Well, you can't blame ol' second-day-of-the-week for being miffed. The Nash-unal FOOT-ball League now has targeted every other day of the week for anointing, but not Tuesday? What's up with that

This upon the release of the NFL schedule last week, in which the league announced it would not only play games on Sunday, Monday, Thursday and sometimes Saturday, but on Wednesdays and Fridays, too. So that's six days out of seven the NFL will come flying off the edge into our living rooms, with only Tuesday left to sit around with its hand out.

What is up with that?

I mean, heck, you wanna flood the zone, flood the zone, dammit. If you're gonna crap on high school football by scheduling games on Friday nights, might as well take it all the way to the house, right?

Don't just schedule games on Thanksgiving Eve, a new wrinkle this year that brings Wednesday into play. Schedule a couple of Thanksgiving Eve Eve games, too. Call it the NFL Tuesday Night Two-fer or something.

After all, what's so all-fired special about Wednesday?

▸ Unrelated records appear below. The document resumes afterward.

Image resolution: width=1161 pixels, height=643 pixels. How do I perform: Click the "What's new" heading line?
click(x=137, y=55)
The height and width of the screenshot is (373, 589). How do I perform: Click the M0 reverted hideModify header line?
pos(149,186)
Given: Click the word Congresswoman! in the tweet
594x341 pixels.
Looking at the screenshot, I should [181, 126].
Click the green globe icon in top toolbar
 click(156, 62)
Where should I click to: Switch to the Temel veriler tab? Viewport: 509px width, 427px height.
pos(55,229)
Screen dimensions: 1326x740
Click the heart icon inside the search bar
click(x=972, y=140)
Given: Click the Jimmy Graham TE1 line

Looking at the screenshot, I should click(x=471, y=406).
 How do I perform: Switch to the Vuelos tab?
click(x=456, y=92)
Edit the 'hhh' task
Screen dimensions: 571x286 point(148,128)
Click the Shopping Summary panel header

With Tuesday you at least get tacos. With Wednesday you get ... what? Hump Day Ham Loaf? Boy, howdy.

Oh, I'm sure, in the fullness of time, the League will bring Tuesday into the NFL family of days. It is, let's not forget, the Great Inescapable, or at least aspires to be so. With an expanded European slate this season, NFL Sundays will now be a literal morning, noon and night proposition. And then Monday night! And Thursday Night Football! And now not just Thanksgiving but Thanksgiving Eve, and Christmas Day, too!

Coming soon: The NFL Presents The Night Before Christmas. Best hustle off to bed, boys and girls, or Santa will leave Jets-vs.-Titans in your stocking.

The cautionary tale in all this, of course, is that the NFL risks doing what wildly successful sports monoliths have done since time immemorial: Overreach. To be sure, it sounds silly right now to say the Shield might be perilously close to red-lining market saturation. The public's hunger for its product remains insatiable -- or at least it seems that way.

And so, for now, how-high-is-up remains an open question. And Tuesday awaits.

Pissed off. Feeling abandoned. Bearing tacos.